Segment Start: Available data

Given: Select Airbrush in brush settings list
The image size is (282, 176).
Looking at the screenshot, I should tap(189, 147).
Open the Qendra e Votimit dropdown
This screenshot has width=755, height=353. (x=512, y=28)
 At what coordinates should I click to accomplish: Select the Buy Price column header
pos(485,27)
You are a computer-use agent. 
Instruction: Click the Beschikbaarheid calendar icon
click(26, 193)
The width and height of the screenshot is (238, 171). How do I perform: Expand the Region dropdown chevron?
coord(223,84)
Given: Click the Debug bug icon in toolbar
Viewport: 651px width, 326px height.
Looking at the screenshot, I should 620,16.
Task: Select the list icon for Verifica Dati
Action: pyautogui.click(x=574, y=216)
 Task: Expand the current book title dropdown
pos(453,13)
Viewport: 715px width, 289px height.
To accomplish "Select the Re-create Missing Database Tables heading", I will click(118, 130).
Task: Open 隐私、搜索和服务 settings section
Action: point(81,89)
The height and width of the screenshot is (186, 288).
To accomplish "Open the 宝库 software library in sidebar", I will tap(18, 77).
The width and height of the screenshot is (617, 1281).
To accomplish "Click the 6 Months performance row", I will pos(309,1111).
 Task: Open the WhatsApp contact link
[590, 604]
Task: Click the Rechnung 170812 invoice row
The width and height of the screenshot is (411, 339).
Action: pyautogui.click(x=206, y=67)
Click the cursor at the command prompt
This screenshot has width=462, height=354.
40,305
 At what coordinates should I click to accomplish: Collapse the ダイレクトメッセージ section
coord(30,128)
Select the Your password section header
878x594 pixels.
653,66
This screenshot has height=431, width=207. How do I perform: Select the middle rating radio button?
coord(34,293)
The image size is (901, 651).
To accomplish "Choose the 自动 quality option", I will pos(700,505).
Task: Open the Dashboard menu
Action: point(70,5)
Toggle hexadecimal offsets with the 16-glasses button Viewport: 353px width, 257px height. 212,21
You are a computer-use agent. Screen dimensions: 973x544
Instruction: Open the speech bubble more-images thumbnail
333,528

Segment End: Available data

Task prompt. Each record is to be retyped exactly as it appears.

Answer for this exercise.
Given: Select Airbrush in brush settings list
The image size is (282, 176).
Looking at the screenshot, I should tap(189, 147).
Open the Qendra e Votimit dropdown
This screenshot has width=755, height=353. (x=512, y=28)
 At what coordinates should I click to accomplish: Select the Buy Price column header
pos(485,27)
You are a computer-use agent. 
Instruction: Click the Beschikbaarheid calendar icon
click(26, 193)
The width and height of the screenshot is (238, 171). How do I perform: Expand the Region dropdown chevron?
coord(223,84)
Given: Click the Debug bug icon in toolbar
Viewport: 651px width, 326px height.
Looking at the screenshot, I should 620,16.
Task: Select the list icon for Verifica Dati
Action: pyautogui.click(x=574, y=216)
 Task: Expand the current book title dropdown
pos(453,13)
Viewport: 715px width, 289px height.
To accomplish "Select the Re-create Missing Database Tables heading", I will click(118, 130).
Task: Open 隐私、搜索和服务 settings section
Action: point(81,89)
The height and width of the screenshot is (186, 288).
To accomplish "Open the 宝库 software library in sidebar", I will tap(18, 77).
The width and height of the screenshot is (617, 1281).
To accomplish "Click the 6 Months performance row", I will pos(309,1111).
 Task: Open the WhatsApp contact link
[590, 604]
Task: Click the Rechnung 170812 invoice row
The width and height of the screenshot is (411, 339).
Action: pyautogui.click(x=206, y=67)
Click the cursor at the command prompt
This screenshot has width=462, height=354.
40,305
 At what coordinates should I click to accomplish: Collapse the ダイレクトメッセージ section
coord(30,128)
Select the Your password section header
878x594 pixels.
653,66
This screenshot has height=431, width=207. How do I perform: Select the middle rating radio button?
coord(34,293)
The image size is (901, 651).
To accomplish "Choose the 自动 quality option", I will pos(700,505).
Task: Open the Dashboard menu
Action: point(70,5)
Toggle hexadecimal offsets with the 16-glasses button Viewport: 353px width, 257px height. 212,21
You are a computer-use agent. Screen dimensions: 973x544
Instruction: Open the speech bubble more-images thumbnail
333,528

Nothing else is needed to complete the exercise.